秋田・横手市のフレンチレストランが、クマ被害による外食控えの逆風に挑んでいる。地元食材を生かす料理で愛されてきた店は、宅配や真空パックによる料理の発送に加え、秋田産のクマ肉を使ったジビエ料理にも挑戦。危機をチャンスに変える新たな試みが、地域の食文化に新たな風を吹き込んでいる。
売り上げは例年の半分に
横手市十文字町にある「ル・カフェ・プランタニエ」は、創業から40年近く続くフレンチレストラン。
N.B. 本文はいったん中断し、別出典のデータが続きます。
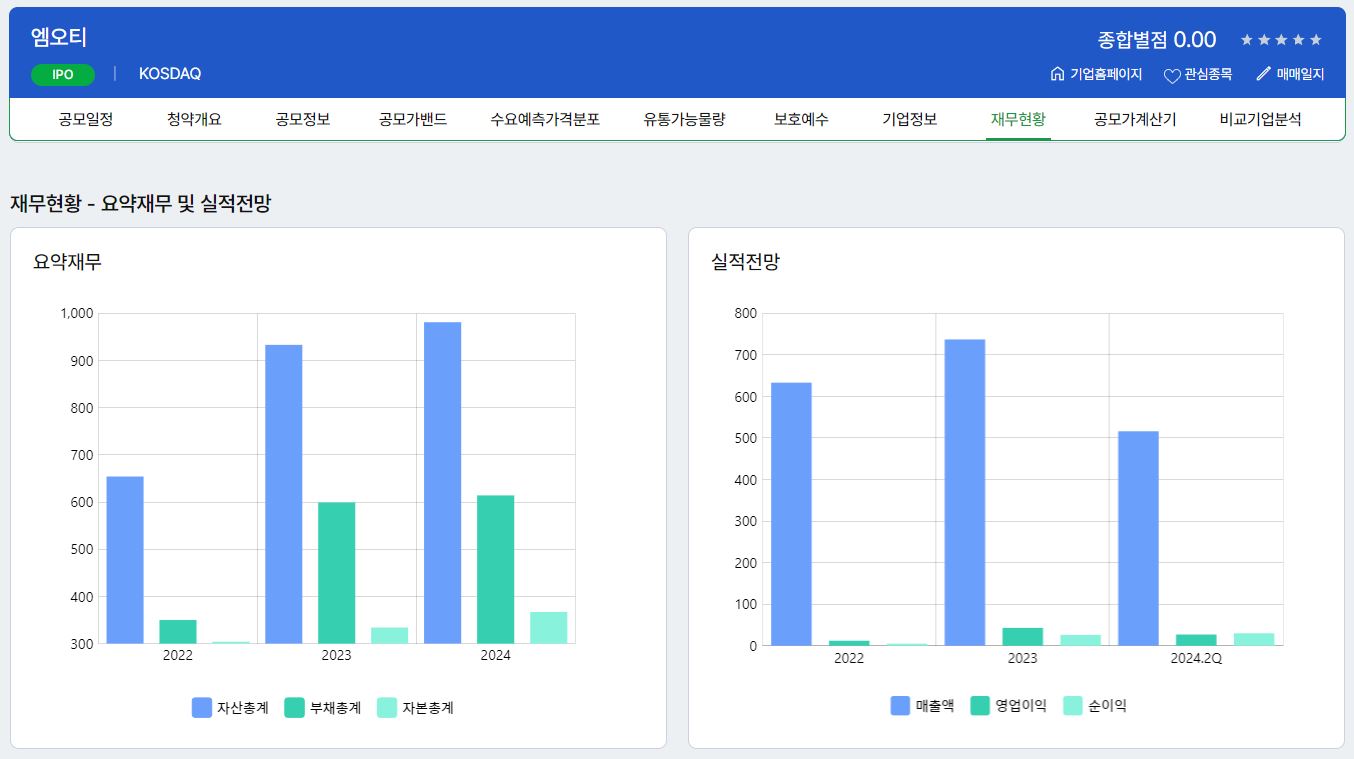
Task: Open the 비교기업분석 tab
Action: tap(1260, 120)
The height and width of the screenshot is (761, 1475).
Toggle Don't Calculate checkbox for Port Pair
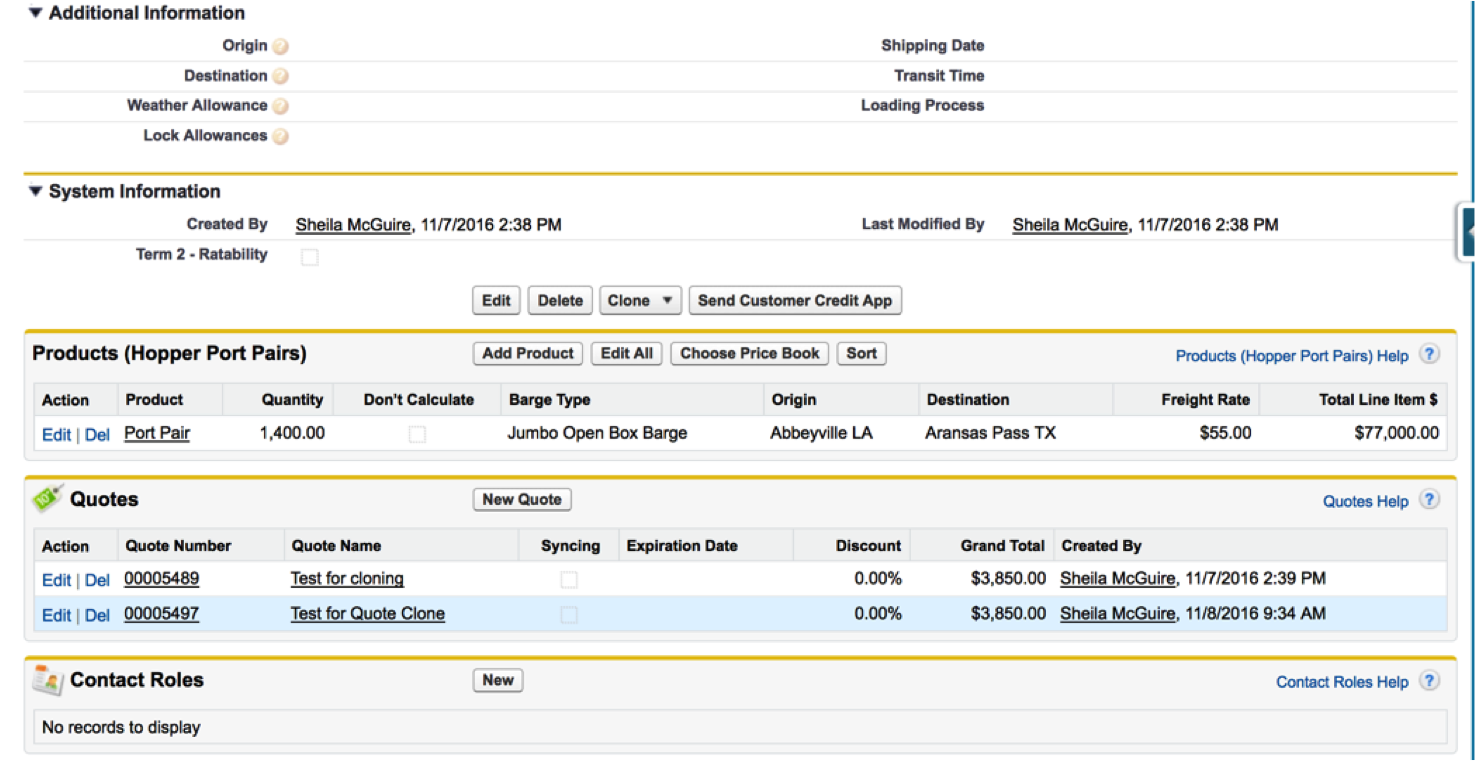tap(417, 434)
地元食材を生かした料理で県内外の客から高い評価を受けてきた。
しかし県内でクマによる人身被害が相次ぎ、外出を控える動きが広がった。予約は激減し、売り上げは例年の半分にまで落ち込んだ。
オーナーシェフの近藤範一さんは「コロナ禍のように経営に重くのしかかっている」と語る。
宅配と発送で需要開拓
打開策として始めたのが料理の宅配サービスだ。フレンチのほか、丼ものやラーメンも注文に応じて配達。真空パックでの発送も行い、県外からの注文も増えている。
クマに出くわす心配がなく、自宅で本格的な料理が食べられるとあって評判は上々だ。
近藤さんは「家庭でもホームパーティのような雰囲気を味わってほしい」と話す。
クマ肉の赤ワイン煮込み
新たな挑戦はこれだけではない。さらに県産のクマ肉を使ったジビエ料理の提供を始めた。
代表的なメニューは「クマ肉の赤ワイン煮込み」で、硬くて臭いというイメージがあるクマ肉も、丁寧に煮込むことで柔らかく、クセのない味わいに仕上がる。
近藤さんいわく「クマ肉の味わいは牛肉に近い」という。
串焼きなど多彩な調理法も可能で、調理代行サービスも展開している。出張調理は1人5000円から、調理代行は1200円から受け付けていて、地域に新たな食の魅力を広げている。
「命をいただく」食文化に
近藤さんは「命は命。粗末にせず、おいしくいただくことで供養になる」と語り、秋田の食文化の“売り”としてジビエを広めたい考えだ。
地域に根ざした「ル・カフェ・プランタニエ」の挑戦は、逆境を乗り越える新たな食の魅力を生み出している。